• **Texto fornecido**
----------

O denunciante foi titular do Engenheiro durante toda a Segundona de 2004. Tudo correu normalmente na primeira fase, quando o clube do Centro-Oeste do Estado suou para conquistar a terceira e última vaga do Grupo B para o hexagonal decisivo. Águia de Maringá, Portuguesa Londrinense, Cascavel, Foz de Iguaçu e Fanático de Campo Largo foram os outros qualificados. Mas o Fanático, num episódio até hoje mal explicado, desistiu da disputa e cedeu lugar ao Império Toledo, de Aurélio de Almeida, quarto colocado do Grupo A.

As falcatruas, relata o jogador, começaram na etapa decisiva da competição. Era um jogo de cartas marcadas, no qual um dos objetivos dos envolvidos na máfia era promover o Engenheiro Beltrão. A suposta meta foi cumprida: o clube, apesar da pontuação modesta na fase de classificação, conquistou o título da Segundona com cinco pontos à frente do Cascavel, terceiro colocado. Junto com o Império, subiu para a Série Ouro – coincidência ou não, os dois clubes caíram de volta à Série Prata no ano seguinte.

As fraudes já haviam sido citadas por Evandro Rogério Roman. Em depoimento ao Tribunal de Justiça Desportiva, no dia 20 de setembro, o árbitro que denunciou a máfia do apito e sugeriu ao TJD que convocasse dirigentes do Engenheiro e do Império. ?Eles têm muito a contar sobre o acesso à Série Ouro?, falou o árbitro, no mesmo dia em que entregou os colegas supostamente corruptos. Pelo menos quatro dos seis árbitros acusados por Roman, e agora sujeitos à eliminação do futebol, teriam beneficiado o Engenheiro na Série Prata, de acordo com o ex-atleta do clube.

O tribunal já havia ouvido o presidente do Engenheiro, Luiz Linhares, que negou envolvimento em qualquer esquema de corrupção, mas confessou ter depositado dinheiro na conta de Antônio Carvalho – o ex-vice da Comissão de Arbitragem da FPF, suspeito de concentrar parte do dinheiro proveniente da compra de árbitros. Carvalho e Linhares alegaram que se tratava do pagamento por uma palestra sobre arbitragem e de despesas para organização de um torneio amador, mas divergiram no valor – o primeiro falou em R$ 2 mil, e o segundo em R$ 300.

----------

• **Instrução escrita**
Transcreva sem alterações o trecho do texto sobre a Segundona de 2004 que começa nas palavras "O denunciante foi" e vai até "do Grupo A.", inclusive.

----------

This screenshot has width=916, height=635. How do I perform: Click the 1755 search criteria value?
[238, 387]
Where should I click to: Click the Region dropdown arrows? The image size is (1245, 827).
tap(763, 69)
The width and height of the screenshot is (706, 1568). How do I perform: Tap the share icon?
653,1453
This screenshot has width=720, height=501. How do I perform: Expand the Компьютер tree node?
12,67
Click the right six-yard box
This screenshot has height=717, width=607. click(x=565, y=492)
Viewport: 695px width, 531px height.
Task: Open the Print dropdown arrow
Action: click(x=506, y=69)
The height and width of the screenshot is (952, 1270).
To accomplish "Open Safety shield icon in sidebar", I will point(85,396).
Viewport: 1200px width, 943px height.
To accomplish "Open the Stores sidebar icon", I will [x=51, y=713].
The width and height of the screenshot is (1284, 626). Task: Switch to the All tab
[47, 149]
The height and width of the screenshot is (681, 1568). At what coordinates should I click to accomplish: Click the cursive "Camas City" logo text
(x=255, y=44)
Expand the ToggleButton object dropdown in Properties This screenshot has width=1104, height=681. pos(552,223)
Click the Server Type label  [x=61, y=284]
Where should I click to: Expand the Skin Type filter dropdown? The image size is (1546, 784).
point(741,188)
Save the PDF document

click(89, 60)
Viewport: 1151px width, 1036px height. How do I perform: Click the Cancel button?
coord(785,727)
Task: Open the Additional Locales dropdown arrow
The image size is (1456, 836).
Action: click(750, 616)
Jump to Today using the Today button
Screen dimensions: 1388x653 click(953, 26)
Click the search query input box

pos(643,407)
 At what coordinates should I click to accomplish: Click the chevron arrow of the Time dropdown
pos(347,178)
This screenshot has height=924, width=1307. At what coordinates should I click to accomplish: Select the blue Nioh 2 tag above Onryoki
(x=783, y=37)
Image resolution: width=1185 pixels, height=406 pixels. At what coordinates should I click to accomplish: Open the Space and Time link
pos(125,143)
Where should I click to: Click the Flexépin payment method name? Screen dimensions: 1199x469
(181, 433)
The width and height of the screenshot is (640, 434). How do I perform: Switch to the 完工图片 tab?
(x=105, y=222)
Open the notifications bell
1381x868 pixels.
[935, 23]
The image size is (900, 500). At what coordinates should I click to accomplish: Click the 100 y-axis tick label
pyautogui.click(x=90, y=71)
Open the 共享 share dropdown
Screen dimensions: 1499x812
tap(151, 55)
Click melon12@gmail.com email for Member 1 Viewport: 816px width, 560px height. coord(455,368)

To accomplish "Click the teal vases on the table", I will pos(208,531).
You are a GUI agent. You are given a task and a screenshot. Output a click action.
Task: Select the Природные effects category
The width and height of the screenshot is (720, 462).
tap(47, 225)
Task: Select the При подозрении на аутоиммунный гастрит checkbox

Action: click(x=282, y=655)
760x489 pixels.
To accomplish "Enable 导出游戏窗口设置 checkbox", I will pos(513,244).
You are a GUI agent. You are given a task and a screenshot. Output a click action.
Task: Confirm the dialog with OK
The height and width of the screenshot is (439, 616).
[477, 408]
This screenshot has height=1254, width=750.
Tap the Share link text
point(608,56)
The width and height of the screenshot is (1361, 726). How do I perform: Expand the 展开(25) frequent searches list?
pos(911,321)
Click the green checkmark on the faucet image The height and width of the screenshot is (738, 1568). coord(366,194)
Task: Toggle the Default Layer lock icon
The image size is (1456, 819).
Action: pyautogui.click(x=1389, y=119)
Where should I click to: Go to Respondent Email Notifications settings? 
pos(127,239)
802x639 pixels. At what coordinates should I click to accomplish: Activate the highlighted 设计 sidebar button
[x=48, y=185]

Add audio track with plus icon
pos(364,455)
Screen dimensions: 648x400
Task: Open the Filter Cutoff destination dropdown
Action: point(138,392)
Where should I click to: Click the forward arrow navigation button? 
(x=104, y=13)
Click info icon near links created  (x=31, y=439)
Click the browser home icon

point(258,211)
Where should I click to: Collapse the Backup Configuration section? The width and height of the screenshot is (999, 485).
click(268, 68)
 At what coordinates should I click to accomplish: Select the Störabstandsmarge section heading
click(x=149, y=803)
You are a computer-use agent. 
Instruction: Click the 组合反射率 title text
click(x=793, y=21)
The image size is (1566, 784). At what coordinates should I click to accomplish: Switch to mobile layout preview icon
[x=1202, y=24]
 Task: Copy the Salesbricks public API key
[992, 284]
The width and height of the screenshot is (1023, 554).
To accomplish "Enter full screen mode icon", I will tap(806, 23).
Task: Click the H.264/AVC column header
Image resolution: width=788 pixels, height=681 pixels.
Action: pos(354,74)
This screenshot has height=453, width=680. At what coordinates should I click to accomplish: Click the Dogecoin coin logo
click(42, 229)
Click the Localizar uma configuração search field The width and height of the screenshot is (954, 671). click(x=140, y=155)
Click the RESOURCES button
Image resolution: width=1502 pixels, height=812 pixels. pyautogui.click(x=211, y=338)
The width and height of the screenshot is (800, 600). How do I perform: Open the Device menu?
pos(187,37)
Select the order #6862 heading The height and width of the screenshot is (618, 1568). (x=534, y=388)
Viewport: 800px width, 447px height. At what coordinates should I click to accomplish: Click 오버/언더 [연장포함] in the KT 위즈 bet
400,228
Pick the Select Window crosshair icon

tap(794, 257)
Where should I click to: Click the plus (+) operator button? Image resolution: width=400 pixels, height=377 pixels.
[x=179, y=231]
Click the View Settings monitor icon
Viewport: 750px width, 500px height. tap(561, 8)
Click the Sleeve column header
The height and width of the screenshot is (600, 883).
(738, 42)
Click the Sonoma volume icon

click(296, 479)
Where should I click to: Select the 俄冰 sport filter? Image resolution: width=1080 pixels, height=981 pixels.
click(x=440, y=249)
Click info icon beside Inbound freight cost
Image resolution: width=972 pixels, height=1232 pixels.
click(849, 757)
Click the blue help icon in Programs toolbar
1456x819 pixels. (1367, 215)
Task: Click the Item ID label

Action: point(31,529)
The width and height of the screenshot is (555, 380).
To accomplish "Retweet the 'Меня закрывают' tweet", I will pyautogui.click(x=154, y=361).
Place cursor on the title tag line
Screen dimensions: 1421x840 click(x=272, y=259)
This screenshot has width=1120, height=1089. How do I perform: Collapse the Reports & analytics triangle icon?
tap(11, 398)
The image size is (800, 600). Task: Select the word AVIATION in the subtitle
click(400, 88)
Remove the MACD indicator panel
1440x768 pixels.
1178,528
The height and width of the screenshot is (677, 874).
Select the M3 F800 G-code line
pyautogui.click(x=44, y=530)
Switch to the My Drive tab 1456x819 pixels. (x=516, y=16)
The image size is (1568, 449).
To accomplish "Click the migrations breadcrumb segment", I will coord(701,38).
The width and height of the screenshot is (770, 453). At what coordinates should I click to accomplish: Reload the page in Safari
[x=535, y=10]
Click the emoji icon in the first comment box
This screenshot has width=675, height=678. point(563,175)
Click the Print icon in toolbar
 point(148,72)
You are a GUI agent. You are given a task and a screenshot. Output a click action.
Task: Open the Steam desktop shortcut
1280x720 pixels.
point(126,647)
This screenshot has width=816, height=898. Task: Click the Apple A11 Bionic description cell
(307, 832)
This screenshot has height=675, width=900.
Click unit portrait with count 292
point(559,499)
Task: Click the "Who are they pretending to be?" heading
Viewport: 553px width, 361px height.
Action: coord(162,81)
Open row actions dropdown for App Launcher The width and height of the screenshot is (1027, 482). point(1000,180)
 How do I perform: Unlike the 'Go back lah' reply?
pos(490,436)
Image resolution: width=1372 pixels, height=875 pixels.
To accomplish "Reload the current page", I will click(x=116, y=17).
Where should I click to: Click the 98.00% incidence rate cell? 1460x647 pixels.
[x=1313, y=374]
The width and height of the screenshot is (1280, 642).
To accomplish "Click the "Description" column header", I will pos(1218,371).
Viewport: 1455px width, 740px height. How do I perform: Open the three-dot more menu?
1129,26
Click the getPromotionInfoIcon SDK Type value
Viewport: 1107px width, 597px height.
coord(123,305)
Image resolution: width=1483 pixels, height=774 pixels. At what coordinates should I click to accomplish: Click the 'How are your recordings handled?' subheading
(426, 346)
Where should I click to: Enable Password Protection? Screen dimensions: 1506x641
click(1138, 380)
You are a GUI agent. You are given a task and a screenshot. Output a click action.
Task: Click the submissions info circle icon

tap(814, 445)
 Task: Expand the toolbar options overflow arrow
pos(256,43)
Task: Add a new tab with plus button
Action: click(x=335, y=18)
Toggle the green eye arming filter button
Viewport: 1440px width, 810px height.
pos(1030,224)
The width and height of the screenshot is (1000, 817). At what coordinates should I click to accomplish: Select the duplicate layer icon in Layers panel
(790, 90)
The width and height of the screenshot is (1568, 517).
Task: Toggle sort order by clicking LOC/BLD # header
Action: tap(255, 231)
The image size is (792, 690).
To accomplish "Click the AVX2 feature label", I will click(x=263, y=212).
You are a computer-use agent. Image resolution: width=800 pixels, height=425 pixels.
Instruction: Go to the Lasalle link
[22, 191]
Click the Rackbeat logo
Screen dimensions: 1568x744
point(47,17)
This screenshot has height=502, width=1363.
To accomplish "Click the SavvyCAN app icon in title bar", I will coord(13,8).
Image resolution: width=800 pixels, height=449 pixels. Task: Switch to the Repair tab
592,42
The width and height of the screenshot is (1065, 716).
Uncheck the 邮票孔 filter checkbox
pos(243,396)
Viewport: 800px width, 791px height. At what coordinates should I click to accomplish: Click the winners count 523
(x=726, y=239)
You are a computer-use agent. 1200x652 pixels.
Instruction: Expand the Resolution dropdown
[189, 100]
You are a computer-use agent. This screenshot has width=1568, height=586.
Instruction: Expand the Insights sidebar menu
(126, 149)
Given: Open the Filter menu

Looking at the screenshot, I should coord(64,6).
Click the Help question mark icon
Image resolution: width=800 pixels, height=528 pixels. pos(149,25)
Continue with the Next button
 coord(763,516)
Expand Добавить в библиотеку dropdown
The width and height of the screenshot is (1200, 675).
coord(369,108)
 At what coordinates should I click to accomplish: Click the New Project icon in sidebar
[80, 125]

----------

• **Resultado do exercício**
O denunciante foi titular do Engenheiro durante toda a Segundona de 2004. Tudo correu normalmente na primeira fase, quando o clube do Centro-Oeste do Estado suou para conquistar a terceira e última vaga do Grupo B para o hexagonal decisivo. Águia de Maringá, Portuguesa Londrinense, Cascavel, Foz de Iguaçu e Fanático de Campo Largo foram os outros qualificados. Mas o Fanático, num episódio até hoje mal explicado, desistiu da disputa e cedeu lugar ao Império Toledo, de Aurélio de Almeida, quarto colocado do Grupo A.